The scientists engaged in gain-of-function claim that the research will help identify new emerging diseases and will allow them to develop therapeutics, including vaccines, for those diseases before a pandemic hits. Some prominent scientists, however, don’t believe that the research has yielded enough benefits to be worth the risks. Harvard epidemiologist Marc Lipsitch said in 2017 that gain-of-function has done “almost nothing to improve our preparedness for pandemics, and yet risked creating an accidental pandemic.”

“I haven’t seen any of the vaccine companies say that they need to do this work in order to make vaccines. I have not seen evidence that the information people are pursuing could be put into widespread use in the field,” Director of the Center for Health Security at Johns Hopkins Thomas Inglesby told Vox in 2020.

Even if COVID-19 did not accidentally leak from the lab in late 2019, the actions of both American and Chinese scientists display a stunning lack of respect for nature and the potential apocalyptic consequences of their experiments.

We’ve seen the damage that can be wrought with natural diseases when they’re weaponized. Plagues unleashed by Unit 731, the Japanese bioweapon research unit during World War II, killed hundreds of thousands of Chinese civilians, and a plot to release a plague in the U.S. was foiled only by Japan’s surrender in 1945.

A minor leak of anthrax spores that had been enhanced in a Soviet bioweapons facility, using research seized from Unit 731 after WWII, killed over 60 people in the nearby city of Sverdlovsk in  1979. Known as the “biological Chernobyl,” the Sverdlovsk anthrax leak was covered up by Soviet authorities for almost twenty years.

Think of how much our world has changed over a virus that has about a 1-2% mortality rate. We saw a massive economic slump in 2020, empty grocery stores as people scrambled for food and other necessities, suspicion, fear and even outright hostility between neighbors over government-mandated lockdowns and mask requirements, and an unprecedented crackdown on personal liberties throughout the supposedly free Western world.

What if an enhanced disease with a much higher mortality rate were to escape from any of the dozens of labs around the world that conduct this kind of research? The researchers in Wuhan were potentially already working on such a project. The grants allowed them to combine elements from several MERS-related coronaviruses to create new hybrids. MERS is a respiratory illness similar to COVID, but it has a mortality rate of almost 33%.

Perhaps the scariest part of this situation is that a viral superweapon like we’ve seen in countless movies and TV shows that wipe out 90% of the human population isn’t necessary to cause a societal collapse. In reality, a virus with a 5-10% mortality rate would probably be enough to cripple our globalized, highly interconnected world.

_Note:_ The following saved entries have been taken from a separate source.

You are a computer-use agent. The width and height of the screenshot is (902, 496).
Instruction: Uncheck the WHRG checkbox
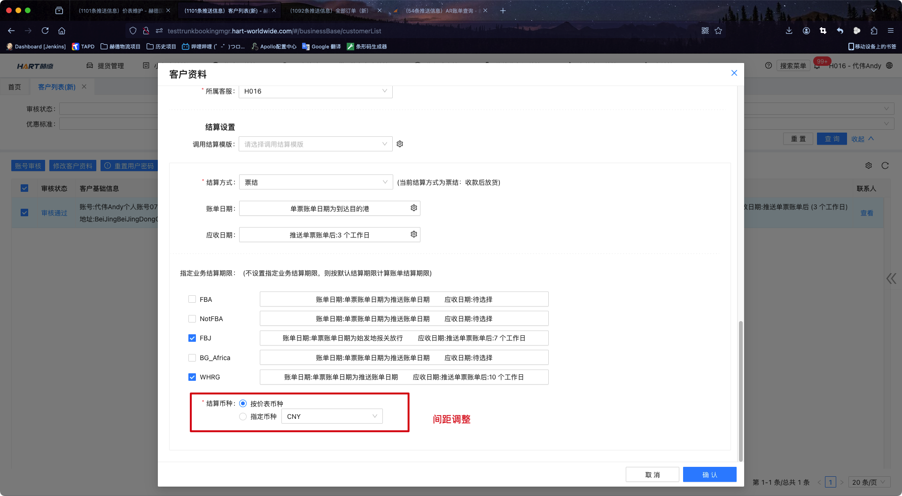click(192, 377)
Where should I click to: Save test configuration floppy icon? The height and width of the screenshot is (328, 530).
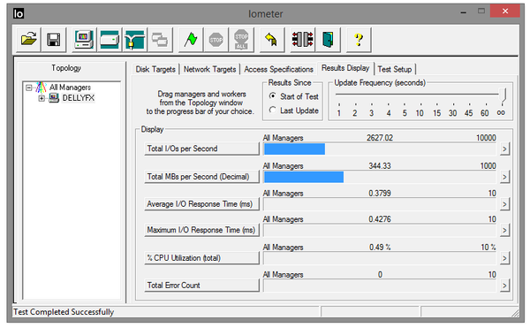click(53, 40)
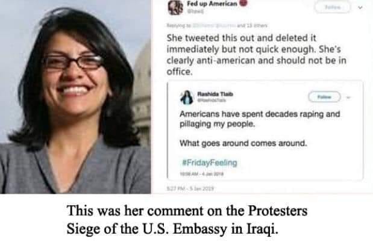Expand the chevron menu beside the top Follow button
The height and width of the screenshot is (245, 373).
point(360,8)
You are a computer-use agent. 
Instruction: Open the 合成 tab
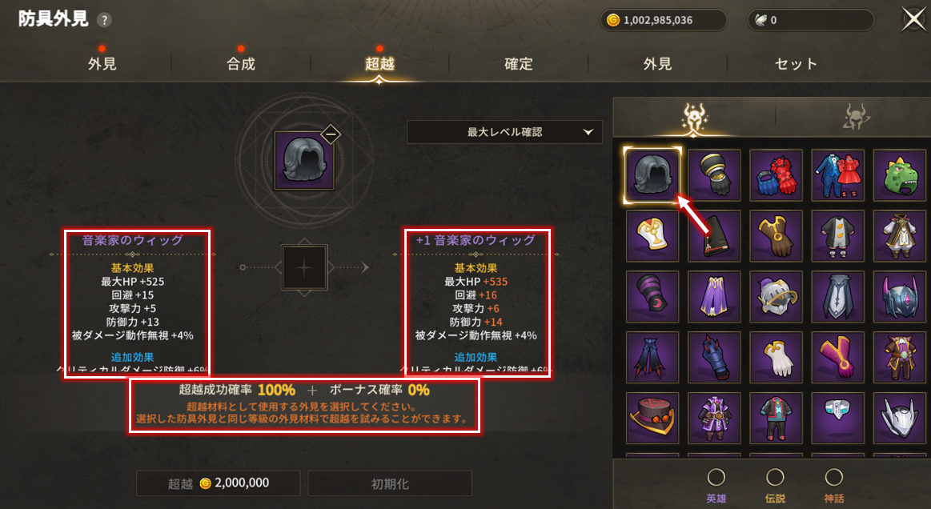[x=240, y=63]
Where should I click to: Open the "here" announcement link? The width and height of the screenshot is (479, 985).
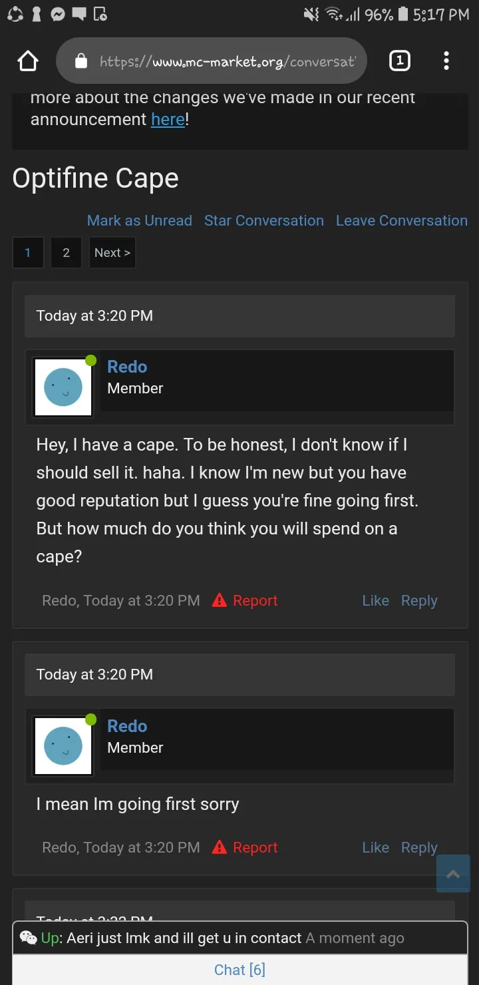[168, 119]
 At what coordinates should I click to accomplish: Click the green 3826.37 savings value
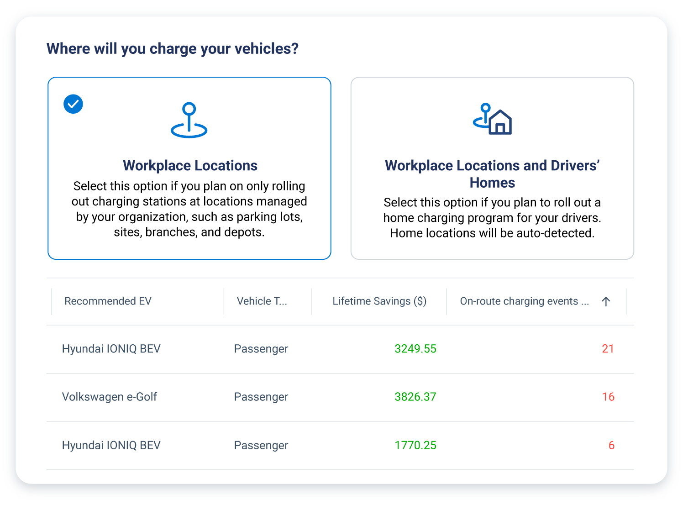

A highly transmissible disease with a 5-10% mortality rate would almost certainly cause major disruptions in the global supply chain, empty grocery stores, depleted gas pumps, food riots, martial law and a devastating blow to the global economy. More people would probably die from the resulting conflicts over resources — not just between countries, but between cities, counties and maybe even individual neighborhoods — than from the virus itself. The convenient, on-demand civilization that we’ve built up is extremely fragile, and it only takes a disruption like a new plague to bring it all down.

These augmented diseases are potentially as dangerous to human civilization as any nuclear arsenal, and they deserve the same amount of caution, and oversight, as our most powerful conventional weapons. Yet we seem to have a scientific community that believes that there is nothing foolish about modifying potentially deadly organisms in close proximity to dense urban areas and international travel hubs.

The hubris of today’s scientific community rivals Oppenheimer’s observation that he had “become death, the destroyer of worlds” after the testing of the first atomic bomb in 1945, and it may end up having far more dire consequences for the human race.

Hayden Daniel is the opinion editor at the Daily Caller.